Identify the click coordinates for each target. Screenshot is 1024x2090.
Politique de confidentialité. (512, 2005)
----
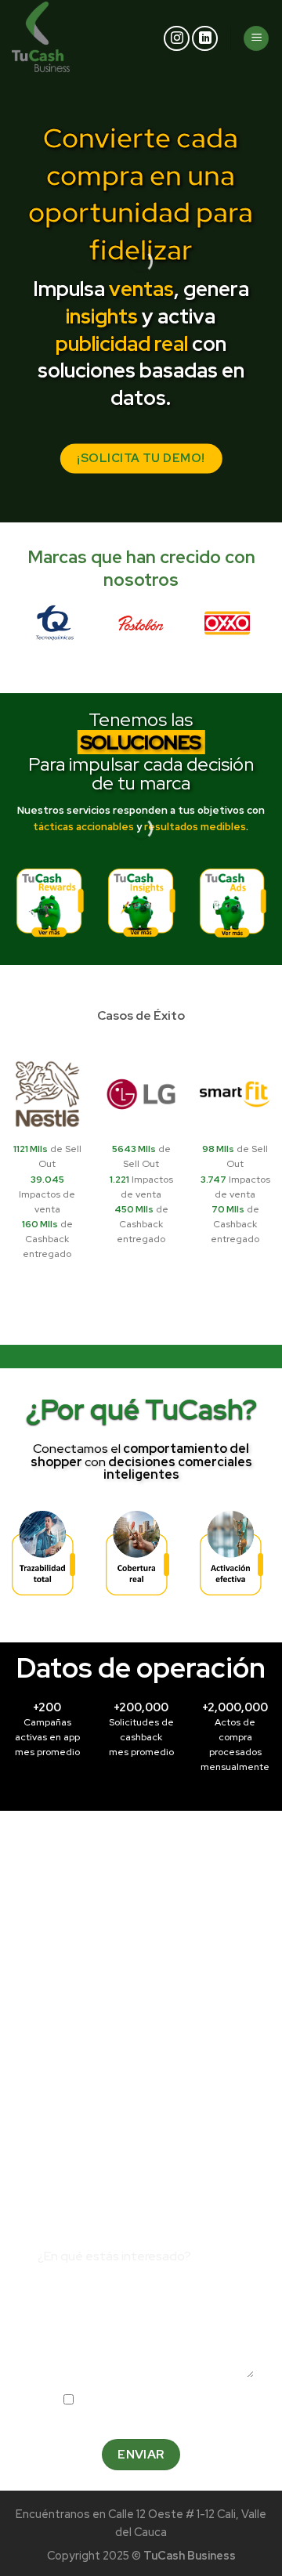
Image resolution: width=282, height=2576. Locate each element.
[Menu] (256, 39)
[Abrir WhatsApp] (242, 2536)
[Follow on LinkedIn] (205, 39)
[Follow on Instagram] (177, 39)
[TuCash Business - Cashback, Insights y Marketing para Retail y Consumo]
----
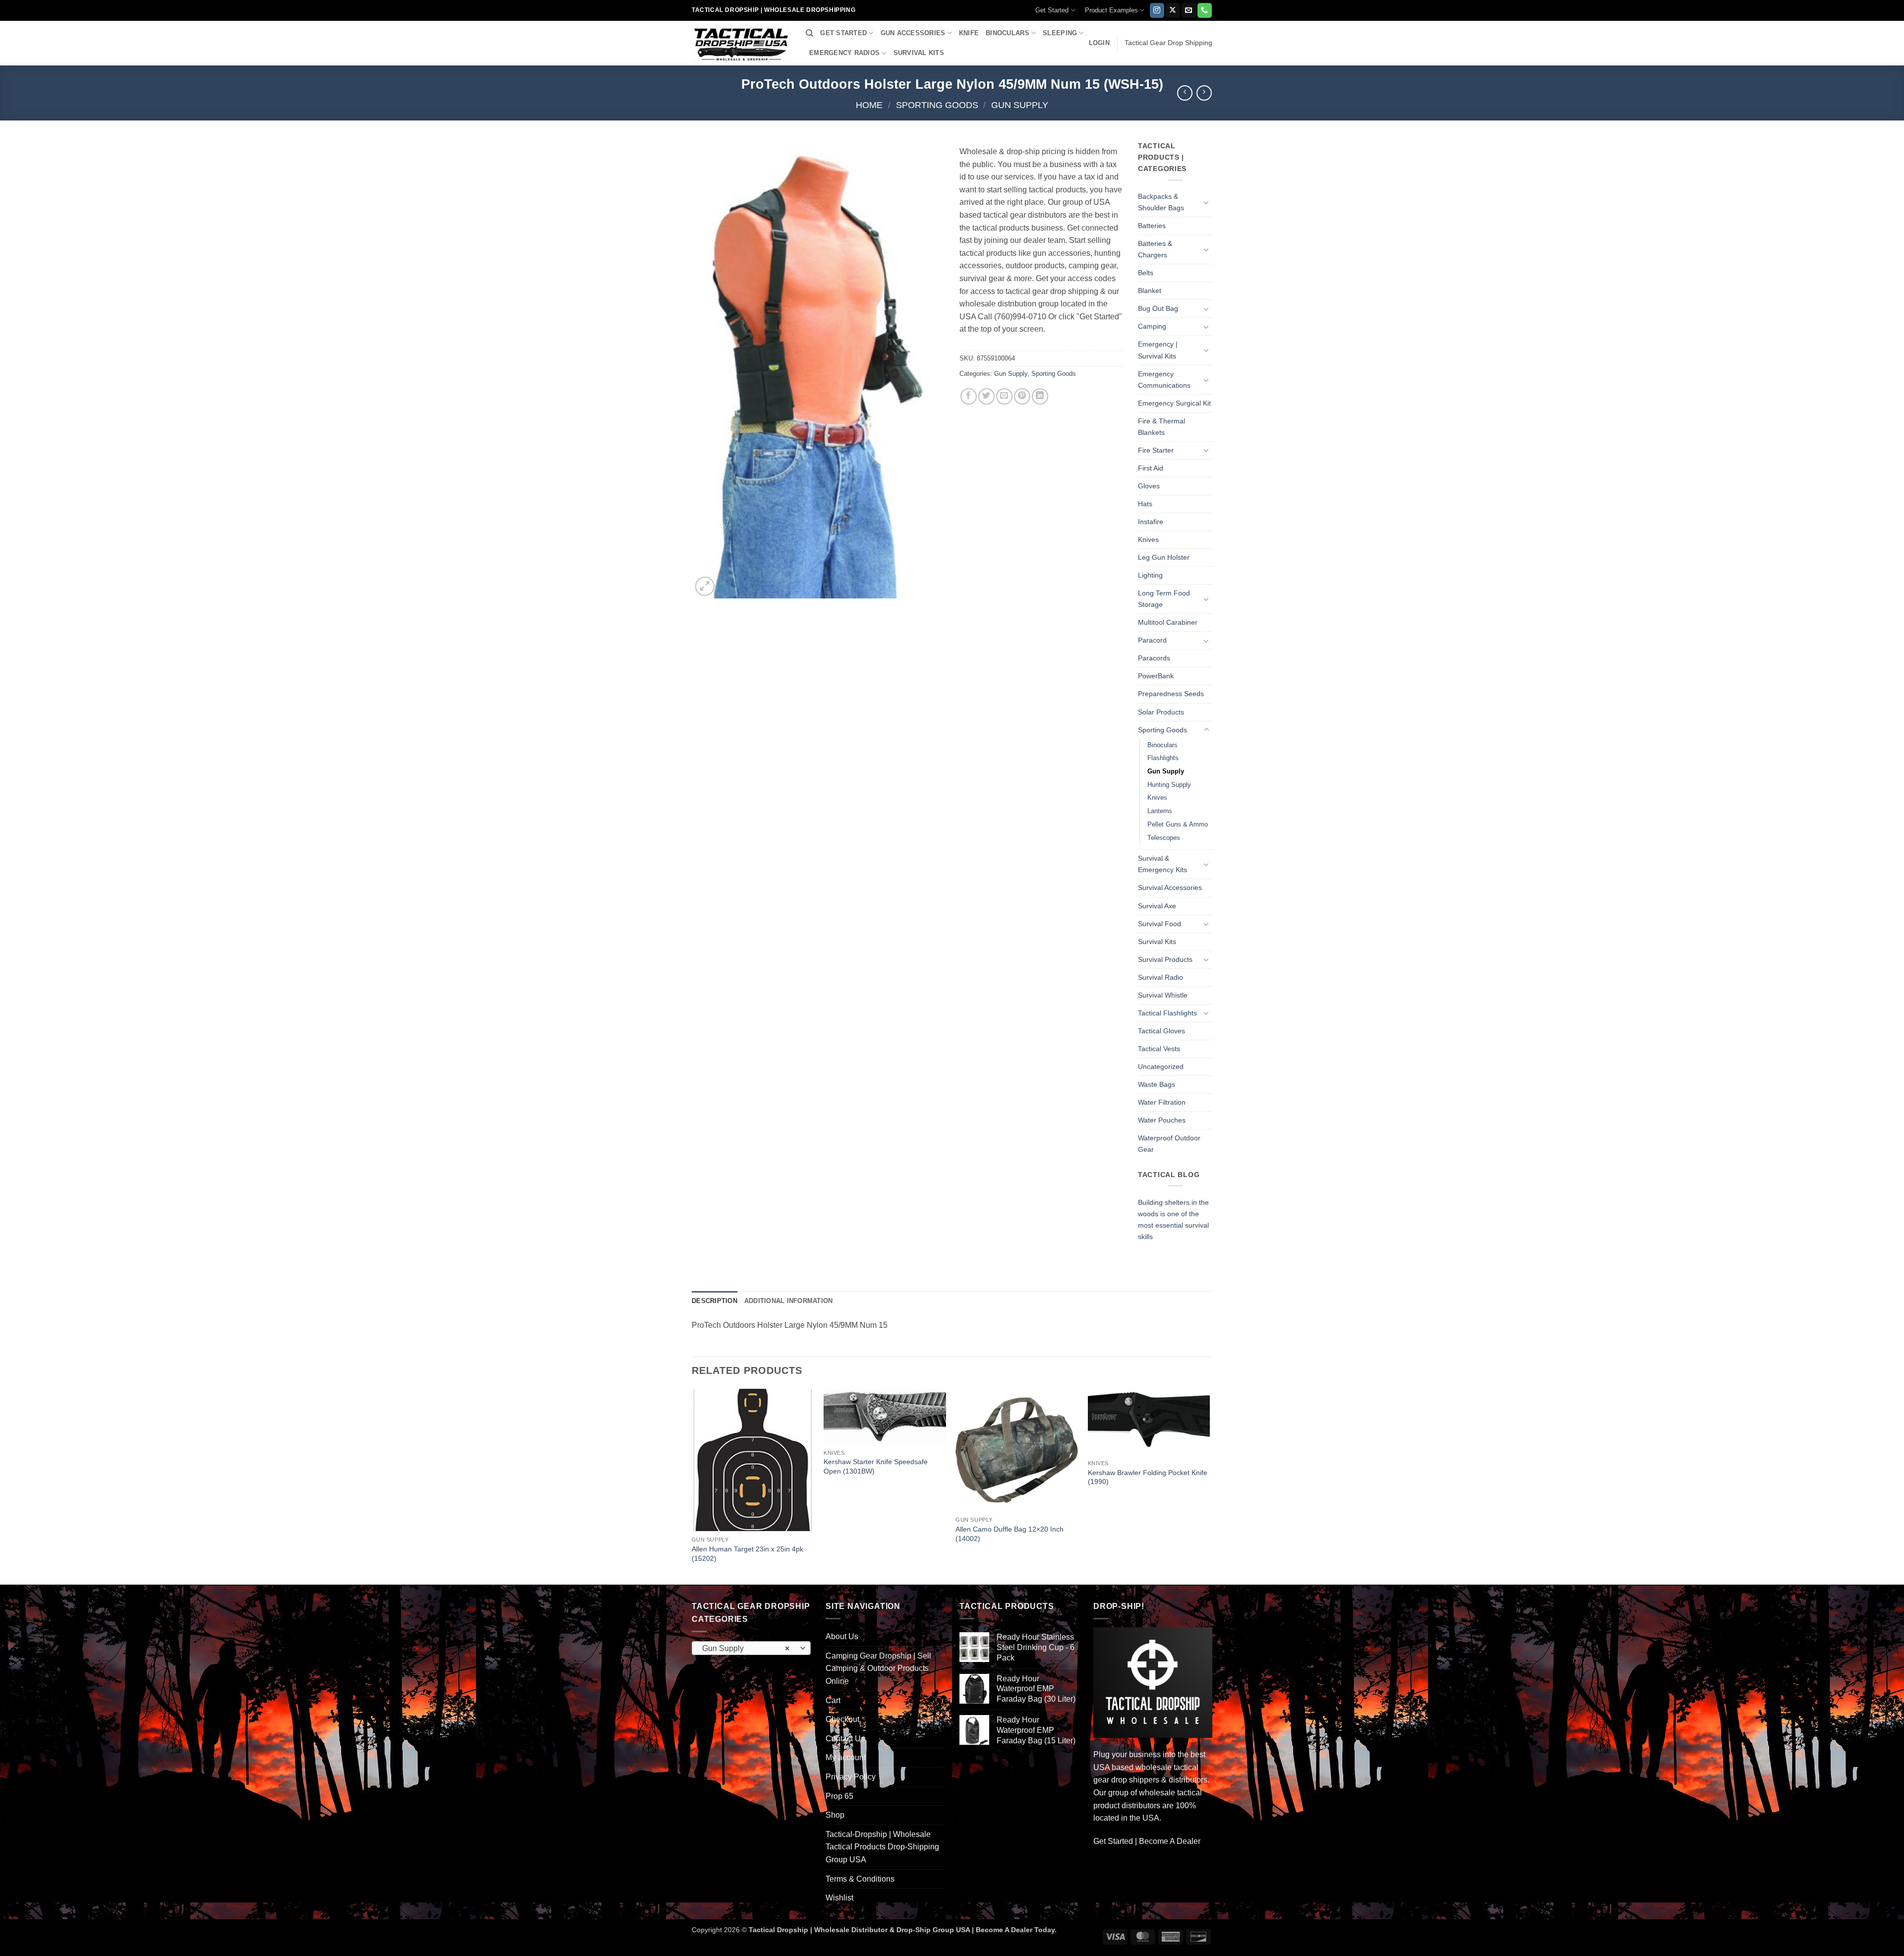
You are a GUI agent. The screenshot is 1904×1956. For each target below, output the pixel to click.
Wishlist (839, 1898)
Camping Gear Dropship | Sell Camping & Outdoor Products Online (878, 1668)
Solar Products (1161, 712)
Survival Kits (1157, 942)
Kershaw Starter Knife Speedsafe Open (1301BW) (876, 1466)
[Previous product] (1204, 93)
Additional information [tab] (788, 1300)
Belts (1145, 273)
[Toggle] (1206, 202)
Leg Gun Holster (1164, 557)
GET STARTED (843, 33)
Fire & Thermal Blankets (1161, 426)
----
* [Problem to work on]:
Copy each line of the listing that contains "target".

* [Answer to the exercise]:
Identify the click coordinates for each target. Screenshot is 1024x2090.
You are a GUI agent. The screenshot is 1904×1956. For each target below, output the pixel to click.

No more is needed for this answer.